§ What to do:
Line tally for the word "computer": count the lines below that contain it and reply with the number alone.

Records from a data collection
════════
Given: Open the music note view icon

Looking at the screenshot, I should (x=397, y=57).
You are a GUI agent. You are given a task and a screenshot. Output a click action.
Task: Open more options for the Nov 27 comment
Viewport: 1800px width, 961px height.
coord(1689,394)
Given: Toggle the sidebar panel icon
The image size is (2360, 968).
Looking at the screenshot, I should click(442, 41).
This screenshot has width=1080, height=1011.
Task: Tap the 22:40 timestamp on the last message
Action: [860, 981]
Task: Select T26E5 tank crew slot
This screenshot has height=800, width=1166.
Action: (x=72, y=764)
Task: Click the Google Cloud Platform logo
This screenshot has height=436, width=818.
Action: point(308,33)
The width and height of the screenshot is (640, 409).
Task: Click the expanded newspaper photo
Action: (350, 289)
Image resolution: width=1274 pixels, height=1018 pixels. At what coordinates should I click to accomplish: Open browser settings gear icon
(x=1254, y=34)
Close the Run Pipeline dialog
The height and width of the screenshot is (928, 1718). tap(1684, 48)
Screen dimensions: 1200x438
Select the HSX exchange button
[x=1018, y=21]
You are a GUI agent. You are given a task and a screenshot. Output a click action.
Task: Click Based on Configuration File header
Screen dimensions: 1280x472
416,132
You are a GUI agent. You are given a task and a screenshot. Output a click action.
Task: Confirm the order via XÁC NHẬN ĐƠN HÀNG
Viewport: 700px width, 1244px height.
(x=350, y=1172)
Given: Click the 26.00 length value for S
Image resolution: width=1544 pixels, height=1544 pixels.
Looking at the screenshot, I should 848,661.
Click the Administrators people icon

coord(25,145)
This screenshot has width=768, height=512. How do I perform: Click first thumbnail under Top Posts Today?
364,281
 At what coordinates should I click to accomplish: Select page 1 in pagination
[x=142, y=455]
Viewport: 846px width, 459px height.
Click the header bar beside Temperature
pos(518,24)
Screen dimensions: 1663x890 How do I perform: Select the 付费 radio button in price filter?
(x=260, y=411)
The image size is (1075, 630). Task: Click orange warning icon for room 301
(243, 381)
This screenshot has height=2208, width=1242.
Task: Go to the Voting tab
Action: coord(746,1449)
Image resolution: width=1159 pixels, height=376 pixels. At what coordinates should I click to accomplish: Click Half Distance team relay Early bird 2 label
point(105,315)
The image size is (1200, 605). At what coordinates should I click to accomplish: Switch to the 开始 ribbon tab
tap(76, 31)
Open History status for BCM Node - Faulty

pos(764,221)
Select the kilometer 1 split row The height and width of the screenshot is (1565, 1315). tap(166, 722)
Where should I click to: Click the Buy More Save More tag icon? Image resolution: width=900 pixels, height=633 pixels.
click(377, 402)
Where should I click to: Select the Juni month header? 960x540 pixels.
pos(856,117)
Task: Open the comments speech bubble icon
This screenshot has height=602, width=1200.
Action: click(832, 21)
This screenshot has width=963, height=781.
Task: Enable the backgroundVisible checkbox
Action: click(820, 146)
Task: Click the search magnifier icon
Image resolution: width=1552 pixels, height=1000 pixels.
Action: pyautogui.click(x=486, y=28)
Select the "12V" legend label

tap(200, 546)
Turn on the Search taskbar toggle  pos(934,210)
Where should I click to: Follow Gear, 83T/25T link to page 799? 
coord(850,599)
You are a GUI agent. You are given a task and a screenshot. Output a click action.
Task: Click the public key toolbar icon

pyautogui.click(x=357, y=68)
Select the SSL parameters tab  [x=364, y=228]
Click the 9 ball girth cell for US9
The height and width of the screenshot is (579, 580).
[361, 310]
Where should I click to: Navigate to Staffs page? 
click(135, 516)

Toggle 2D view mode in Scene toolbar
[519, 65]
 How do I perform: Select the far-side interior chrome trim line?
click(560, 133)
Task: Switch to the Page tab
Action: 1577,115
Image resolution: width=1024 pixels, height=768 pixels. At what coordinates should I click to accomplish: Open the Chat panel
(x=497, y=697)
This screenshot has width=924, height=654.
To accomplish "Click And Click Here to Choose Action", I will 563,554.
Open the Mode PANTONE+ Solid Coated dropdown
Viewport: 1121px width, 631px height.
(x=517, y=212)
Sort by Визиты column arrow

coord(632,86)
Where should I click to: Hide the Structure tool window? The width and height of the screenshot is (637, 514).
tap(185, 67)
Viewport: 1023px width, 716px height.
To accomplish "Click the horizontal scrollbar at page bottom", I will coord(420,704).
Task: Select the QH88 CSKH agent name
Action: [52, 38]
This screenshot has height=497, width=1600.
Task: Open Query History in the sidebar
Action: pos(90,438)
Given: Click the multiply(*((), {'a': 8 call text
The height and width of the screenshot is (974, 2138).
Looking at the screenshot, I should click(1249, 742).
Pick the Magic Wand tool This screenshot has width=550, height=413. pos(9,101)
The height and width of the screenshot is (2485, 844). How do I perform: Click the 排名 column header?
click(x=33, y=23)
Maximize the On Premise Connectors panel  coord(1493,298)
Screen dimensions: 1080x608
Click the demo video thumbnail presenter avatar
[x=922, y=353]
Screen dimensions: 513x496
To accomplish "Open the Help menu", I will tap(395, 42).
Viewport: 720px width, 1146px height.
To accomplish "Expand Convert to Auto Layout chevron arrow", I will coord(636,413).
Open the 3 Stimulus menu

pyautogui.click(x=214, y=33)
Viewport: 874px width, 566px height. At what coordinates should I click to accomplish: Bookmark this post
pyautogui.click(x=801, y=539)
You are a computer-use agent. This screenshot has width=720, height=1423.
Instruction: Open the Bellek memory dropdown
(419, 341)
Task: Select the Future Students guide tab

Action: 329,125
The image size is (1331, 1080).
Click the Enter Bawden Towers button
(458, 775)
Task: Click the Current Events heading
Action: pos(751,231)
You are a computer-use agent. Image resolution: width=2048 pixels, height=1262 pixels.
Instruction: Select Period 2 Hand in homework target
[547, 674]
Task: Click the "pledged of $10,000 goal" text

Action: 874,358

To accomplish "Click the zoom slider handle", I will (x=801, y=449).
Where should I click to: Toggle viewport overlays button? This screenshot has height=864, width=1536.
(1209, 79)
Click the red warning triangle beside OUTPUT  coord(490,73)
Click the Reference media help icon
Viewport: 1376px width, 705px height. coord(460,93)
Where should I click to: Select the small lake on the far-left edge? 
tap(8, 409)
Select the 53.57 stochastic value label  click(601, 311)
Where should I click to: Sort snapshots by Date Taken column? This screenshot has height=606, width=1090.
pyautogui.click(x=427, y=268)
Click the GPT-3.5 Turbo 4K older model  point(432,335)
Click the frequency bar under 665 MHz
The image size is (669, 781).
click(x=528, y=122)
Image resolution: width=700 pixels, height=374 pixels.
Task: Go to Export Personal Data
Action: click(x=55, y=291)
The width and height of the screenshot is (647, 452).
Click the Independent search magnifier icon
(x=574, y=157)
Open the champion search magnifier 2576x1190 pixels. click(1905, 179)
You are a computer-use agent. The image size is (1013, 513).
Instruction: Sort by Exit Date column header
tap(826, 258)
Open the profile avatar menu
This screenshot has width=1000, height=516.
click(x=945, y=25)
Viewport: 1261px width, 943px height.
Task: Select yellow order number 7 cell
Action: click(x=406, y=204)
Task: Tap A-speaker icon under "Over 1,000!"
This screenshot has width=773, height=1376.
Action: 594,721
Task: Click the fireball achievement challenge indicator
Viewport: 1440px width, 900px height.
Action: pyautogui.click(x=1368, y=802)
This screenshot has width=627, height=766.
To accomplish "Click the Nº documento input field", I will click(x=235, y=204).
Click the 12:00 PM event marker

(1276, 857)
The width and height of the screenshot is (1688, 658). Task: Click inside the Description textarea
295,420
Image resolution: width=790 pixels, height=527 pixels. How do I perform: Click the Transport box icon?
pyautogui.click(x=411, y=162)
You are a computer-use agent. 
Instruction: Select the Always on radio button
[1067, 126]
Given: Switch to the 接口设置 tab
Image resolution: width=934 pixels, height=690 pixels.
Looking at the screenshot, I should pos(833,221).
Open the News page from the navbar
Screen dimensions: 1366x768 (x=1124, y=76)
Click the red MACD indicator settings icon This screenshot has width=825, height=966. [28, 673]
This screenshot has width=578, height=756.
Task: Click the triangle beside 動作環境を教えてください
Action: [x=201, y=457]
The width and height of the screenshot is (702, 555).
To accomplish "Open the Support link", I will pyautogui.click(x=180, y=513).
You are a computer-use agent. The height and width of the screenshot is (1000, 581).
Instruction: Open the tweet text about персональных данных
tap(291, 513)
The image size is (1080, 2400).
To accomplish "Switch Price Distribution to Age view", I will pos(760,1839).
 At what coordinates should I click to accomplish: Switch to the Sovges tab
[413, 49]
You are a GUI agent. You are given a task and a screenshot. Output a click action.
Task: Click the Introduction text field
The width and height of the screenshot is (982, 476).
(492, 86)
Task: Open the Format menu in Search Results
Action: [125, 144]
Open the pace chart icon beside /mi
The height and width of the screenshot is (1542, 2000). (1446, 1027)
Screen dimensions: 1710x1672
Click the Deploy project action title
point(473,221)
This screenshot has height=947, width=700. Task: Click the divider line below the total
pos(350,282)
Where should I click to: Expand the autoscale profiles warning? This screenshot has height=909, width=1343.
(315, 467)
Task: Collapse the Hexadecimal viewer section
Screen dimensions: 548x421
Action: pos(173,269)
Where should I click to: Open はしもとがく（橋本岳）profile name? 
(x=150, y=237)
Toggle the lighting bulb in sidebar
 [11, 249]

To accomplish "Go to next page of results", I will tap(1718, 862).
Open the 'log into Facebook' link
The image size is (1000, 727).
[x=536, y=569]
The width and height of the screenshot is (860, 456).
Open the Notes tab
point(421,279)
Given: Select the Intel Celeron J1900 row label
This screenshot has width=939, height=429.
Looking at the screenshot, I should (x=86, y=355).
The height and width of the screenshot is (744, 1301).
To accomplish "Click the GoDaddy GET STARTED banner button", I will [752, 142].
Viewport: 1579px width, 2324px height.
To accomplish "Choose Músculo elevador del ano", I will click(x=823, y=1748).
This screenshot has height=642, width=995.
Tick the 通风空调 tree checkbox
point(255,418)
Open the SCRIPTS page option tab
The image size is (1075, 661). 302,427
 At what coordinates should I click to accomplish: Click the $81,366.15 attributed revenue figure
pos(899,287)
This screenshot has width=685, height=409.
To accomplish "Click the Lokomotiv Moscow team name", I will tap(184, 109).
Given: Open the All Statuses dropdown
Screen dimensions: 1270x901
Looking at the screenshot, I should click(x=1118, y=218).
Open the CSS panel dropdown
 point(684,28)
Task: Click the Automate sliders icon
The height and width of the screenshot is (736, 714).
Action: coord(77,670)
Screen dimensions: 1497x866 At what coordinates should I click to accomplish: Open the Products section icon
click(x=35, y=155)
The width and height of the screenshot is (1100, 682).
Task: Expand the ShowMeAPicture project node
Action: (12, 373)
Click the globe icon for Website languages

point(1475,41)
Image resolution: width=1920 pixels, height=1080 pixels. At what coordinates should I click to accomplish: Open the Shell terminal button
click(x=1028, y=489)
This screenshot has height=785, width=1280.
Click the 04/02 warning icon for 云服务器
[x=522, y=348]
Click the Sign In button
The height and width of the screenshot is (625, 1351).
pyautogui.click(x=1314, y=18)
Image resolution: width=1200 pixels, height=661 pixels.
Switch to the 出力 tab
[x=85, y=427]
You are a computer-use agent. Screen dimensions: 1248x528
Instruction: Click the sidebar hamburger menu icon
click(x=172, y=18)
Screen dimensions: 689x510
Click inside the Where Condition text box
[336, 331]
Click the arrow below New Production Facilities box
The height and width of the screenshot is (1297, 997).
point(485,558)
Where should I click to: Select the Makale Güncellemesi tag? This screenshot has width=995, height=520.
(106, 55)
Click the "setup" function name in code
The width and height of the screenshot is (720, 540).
════════
§ The completed task:
6